第16話
「まずレベッカ。貴女は余裕がなさすぎる」
「余裕、ですか?」
「ええ。キアノ王子のことが好きなのはいいけど、それで周りが見えなくなるのは良くない。結果が今回のような事態を招くのよ」
「そう、ですわね……お姉様の言う通りです。私、昔から一つのことが気になるとそれ以外見えなくなってしまうみたいで……」
そういうところもレベッカというキャラクターの魅力ではあるんだけど、それだとあの堅物王子には通用しないのよね。
彼のタイプは素直な子。何事にも真面目でひたむきな子に弱い。レベッカもその辺は当て嵌まっているのよ。ただちょっと短気なだけ。そこさえクリアできれば、元々幼馴染という一番近いポジションにいるんだから攻略は難しくない。
ただ幼馴染って負けポジでもあるのよね。でもヒロインの方にその気がなければ問題はない。今のキアノはあくまで姫の護衛という任務であの子の近くにいるだけ。今はまだ知り合いのレベルよ。勝てるわ。

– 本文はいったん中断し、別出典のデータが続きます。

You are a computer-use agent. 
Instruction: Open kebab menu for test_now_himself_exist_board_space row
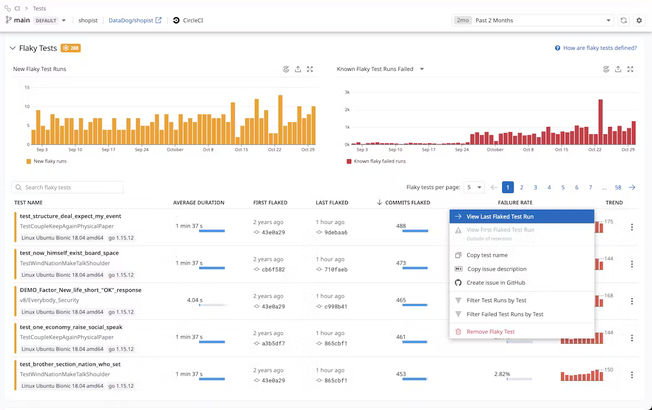631,264
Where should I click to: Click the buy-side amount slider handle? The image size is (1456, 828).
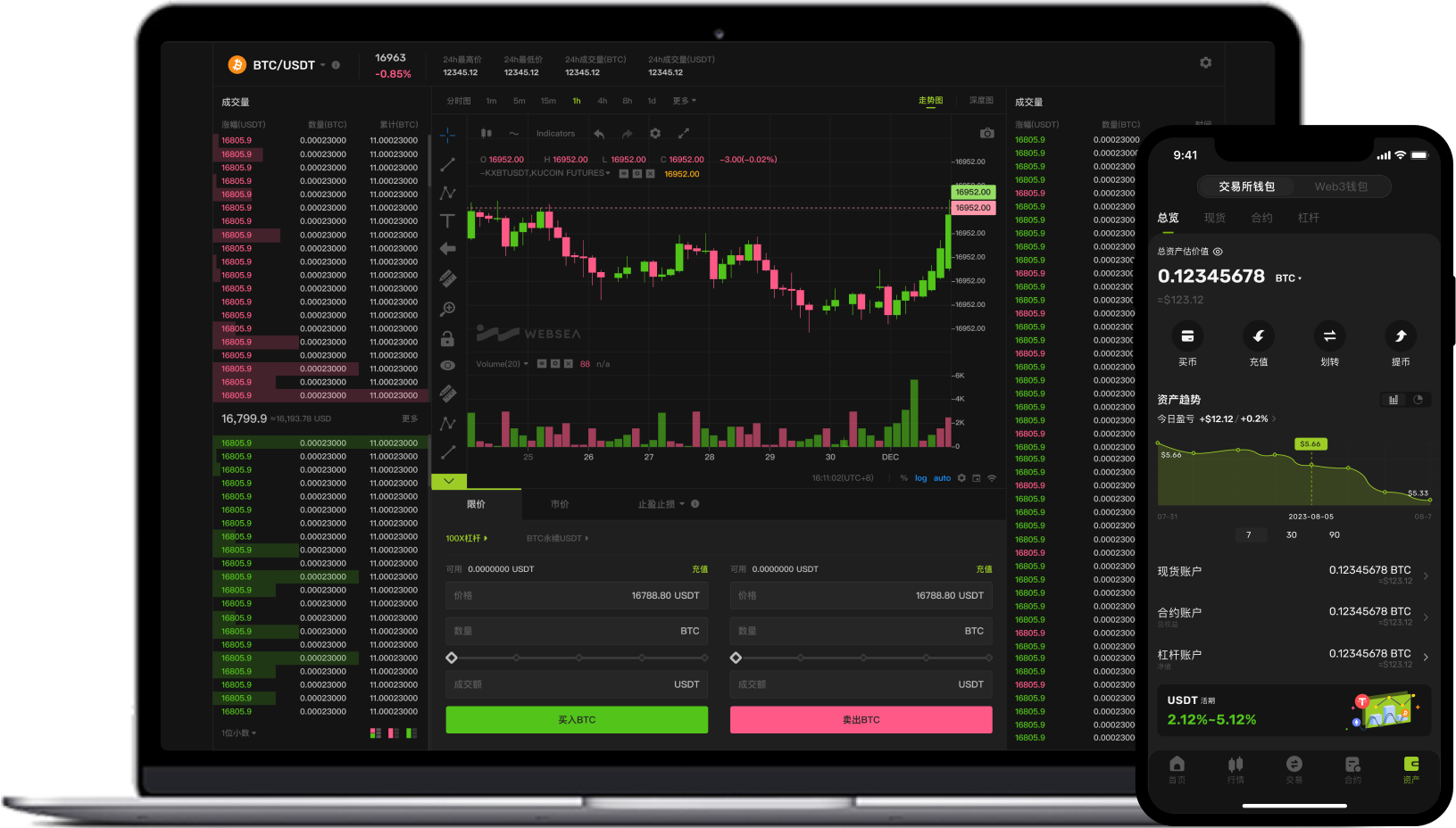pyautogui.click(x=452, y=658)
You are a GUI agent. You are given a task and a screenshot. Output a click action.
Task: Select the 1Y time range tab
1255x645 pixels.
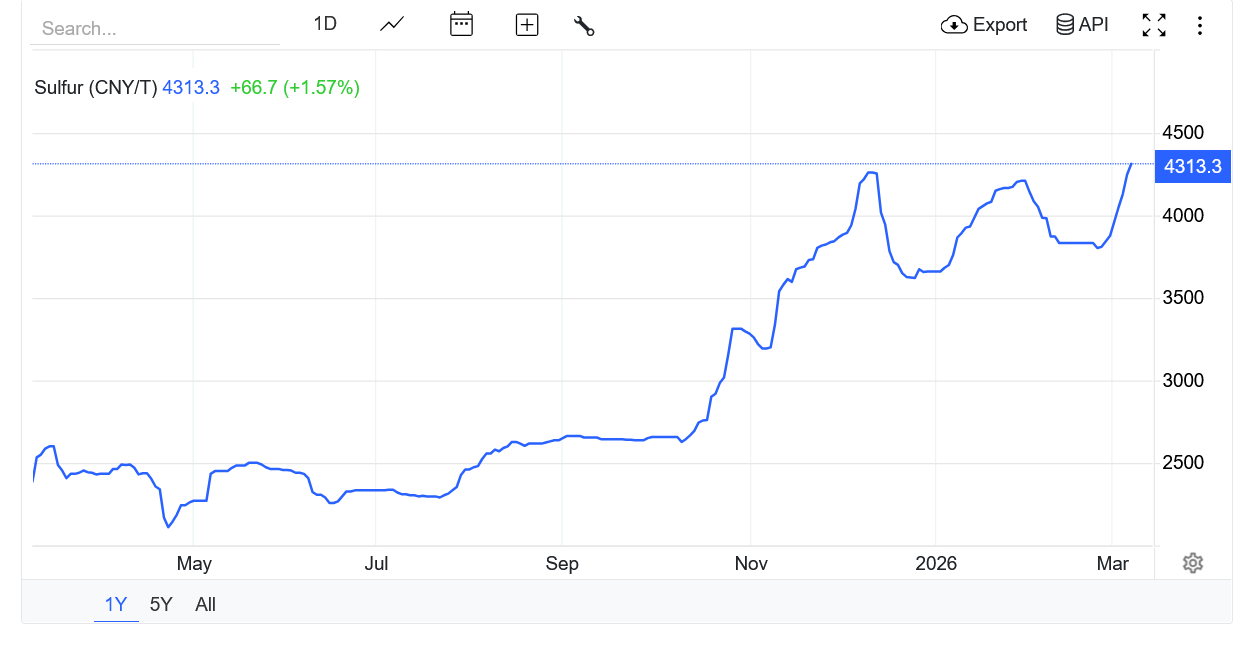pos(116,604)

「もっと視野を広く持ちましょう。キアノ王子と結婚したら、貴女はチェアドーラ国の女王になるのよ。国のトップが些細なことで癇癪を起していたら国民はどう思う?」
「……良くは、思いません。キアノ王子の顔に泥を塗ることになります」
「そうね。だったら、女王としての器を持ちなさい。元々貴女は王子の婚約者候補なのよ。誰よりも彼の近くにいるのに、出逢ったばかりの姫に負けるわけないじゃない」
「で、でも……シャルロット姫はとても可愛らしくて聡明なお方ですし……」
「あら。私の言うことが信じられないの?」
レベッカは自分に自信がないから気持ちが焦って、ああいう行動に出てしまうのね。
だったら自信さえつけば落ち着きも出て、立派な淑女として振る舞うことが出来るんじゃないかしら。
でも自信ってどうやって付ければいいの。私の場合、今はベルだから何をするにも「ヴァネッサベルなら出来る」っていうキャラクターの元々の性格ありきの根拠のない自信を身に付けちゃってるけど、それは参考にならないものね。

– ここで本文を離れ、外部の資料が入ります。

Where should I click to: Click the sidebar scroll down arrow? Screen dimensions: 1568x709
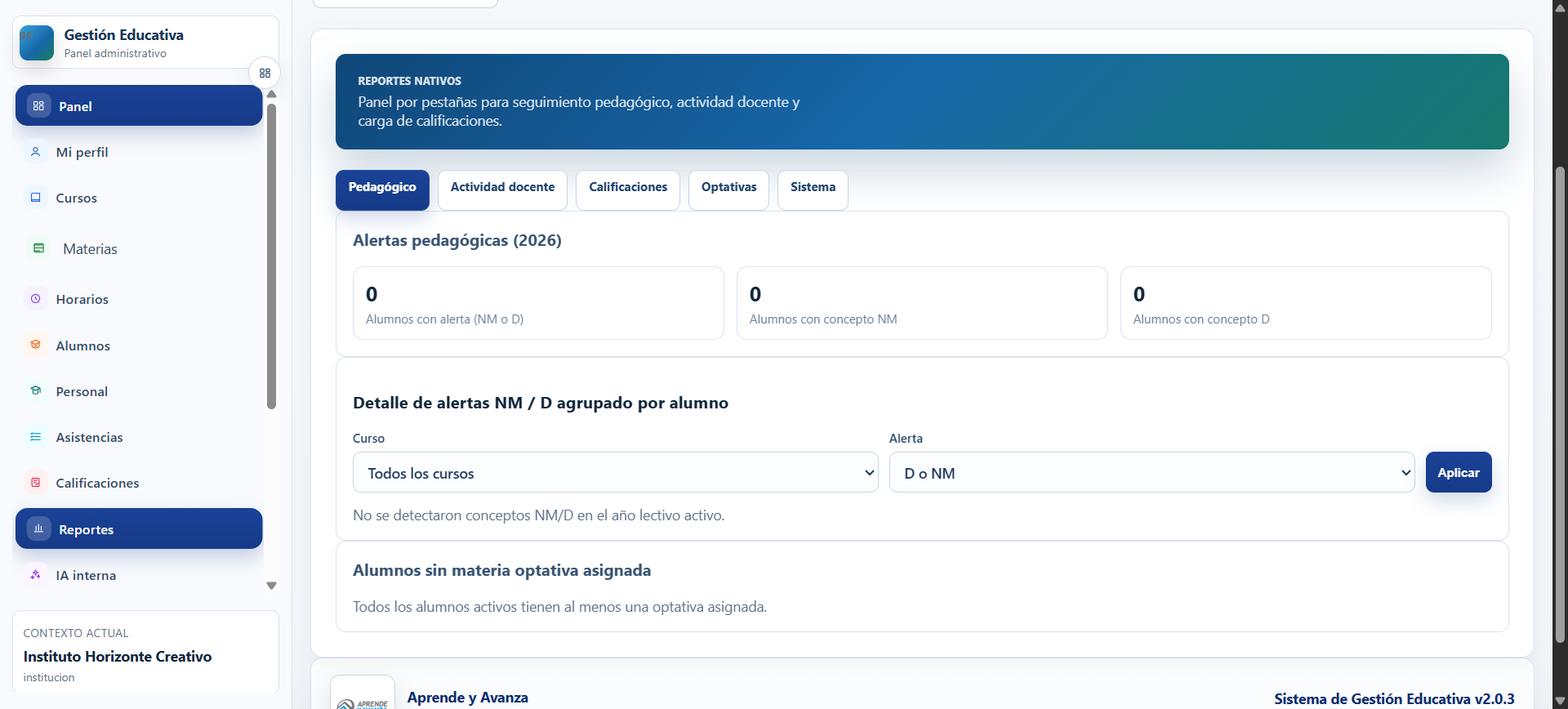[x=272, y=586]
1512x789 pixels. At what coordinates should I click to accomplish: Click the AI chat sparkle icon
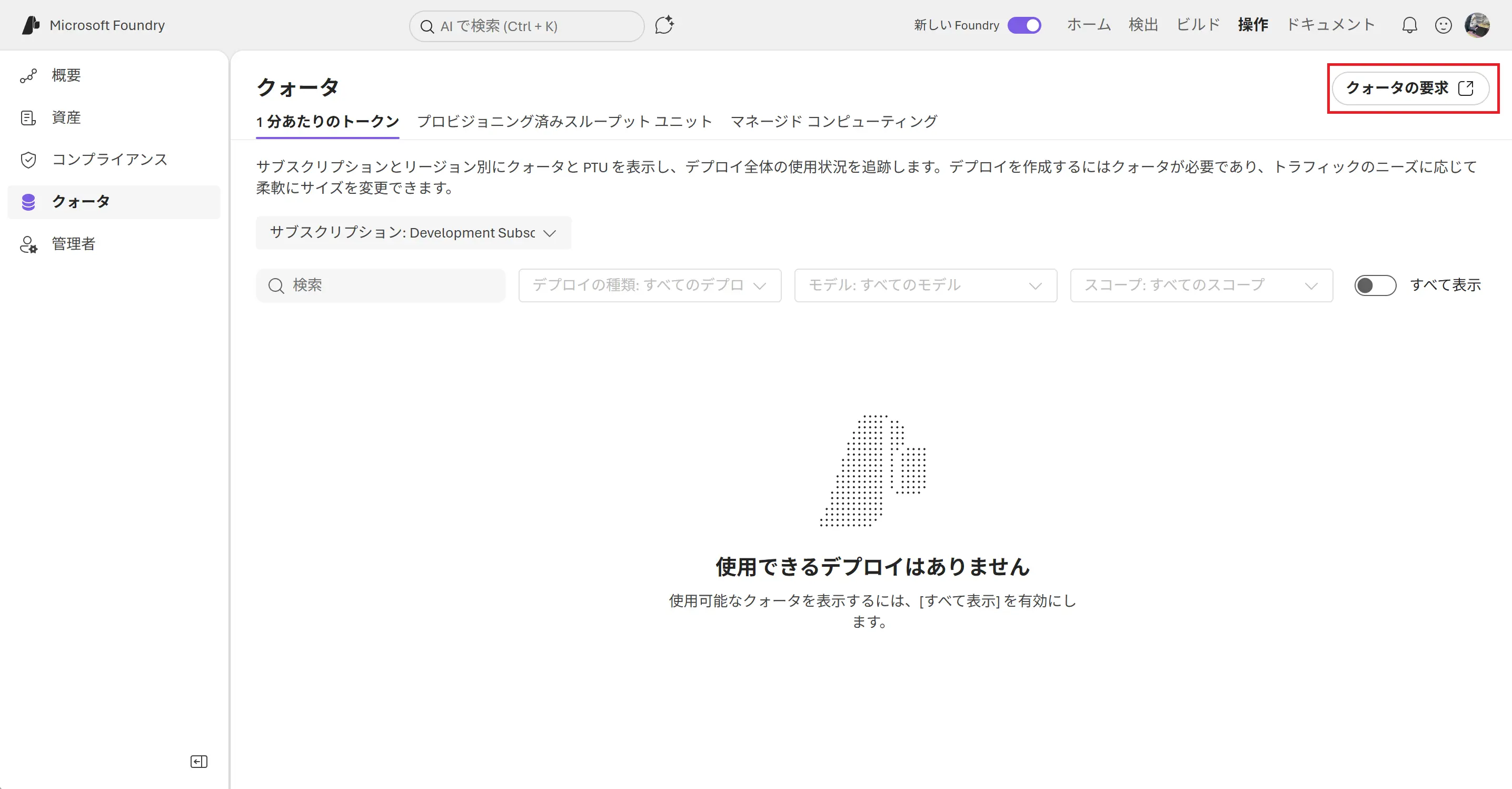(x=664, y=25)
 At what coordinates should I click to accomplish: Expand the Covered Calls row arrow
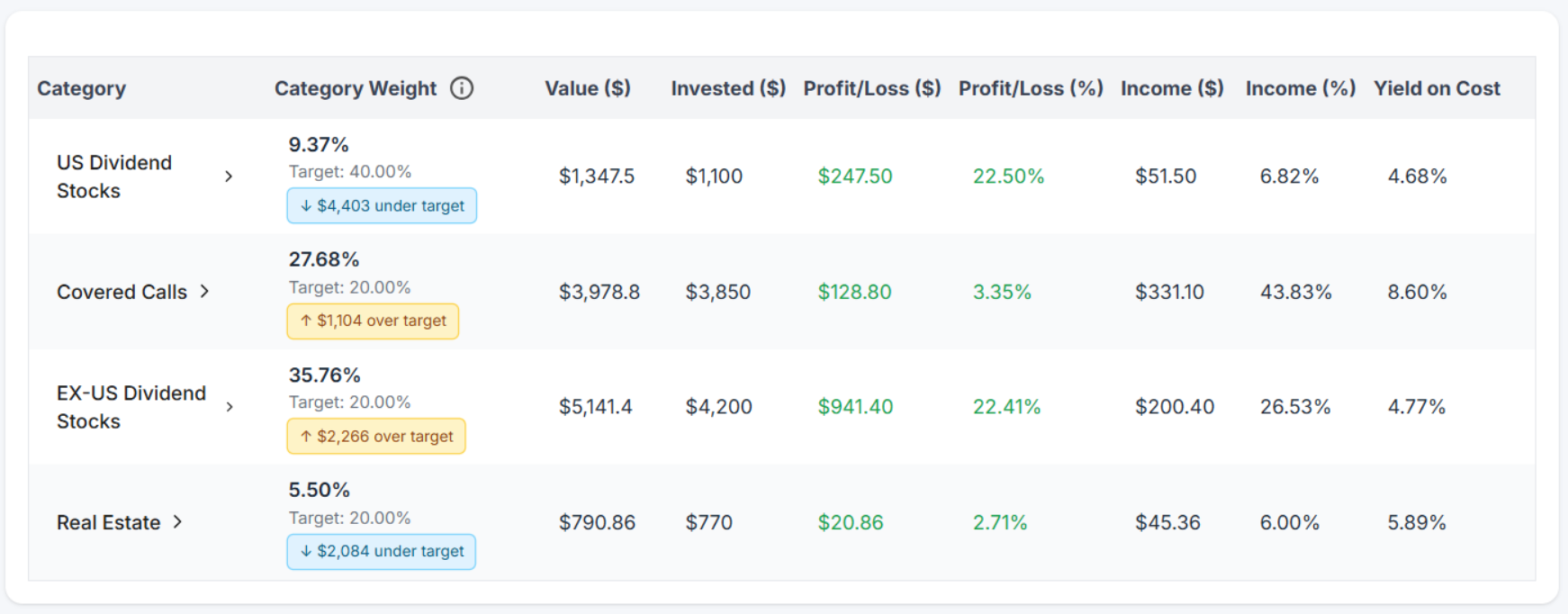205,291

だったら、この自信とプライドの塊であるヴァネッサベルの力に頼るしかないわ。
「レベッカ」
「はい、お姉様」
「貴女は、今日知り合ったばかりの私の言うことを信用できるかしら?」
「え、ええ。勿論ですわ」
「それはどうして?」
「だってお姉様は常に堂々としてて、佇まいも凛として、言葉一つ一つに揺るぎない自信を感じるからですわ」
さすがベル。中身が私でもベルの元の性格は溢れ出ちゃうものなのね。
だったら話は早い。
私はカップを置き、レベッカの前へと移動した。
「なら、私の言うことを信じなさい。貴女の頭のてっぺんから、足の先まで全てに私の言葉を刻み込みなさい」
「は、はい……」
小さく頷くレベッカの頬を両手で包み込み、真っ直ぐ目を見つめる。
頬を赤く染めたレベッカは、震える瞳で私の目を見つめ返してる。うん、貴女は十分可愛い。実際、人気投票でも上位だったし。

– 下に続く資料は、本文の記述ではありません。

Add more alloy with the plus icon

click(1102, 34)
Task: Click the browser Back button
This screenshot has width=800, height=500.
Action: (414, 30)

「良いこと、レベッカ。貴女はとても愛らしい。その大きな瞳も、ふわふわの髪も、そのピンク色の小さな唇も……」
「あ……お姉様……」
「この私が言うのだから、間違いないわ。貴女はとても魅力的な女の子よ。自信を持っていい」
「はい、お姉様っ」
よし。次はキアノの方ね。どうにかレベッカとの恋愛フラグを立てないと。あの堅物、今の段階ではレベッカのこともただの幼馴染くらいにしか思ってないはず。
でもレベッカが積極的にアピールすれば変わるはずよ。もうレベッカは感情に流されたりはしない。本来の彼女の魅力を引き出してあげるわ。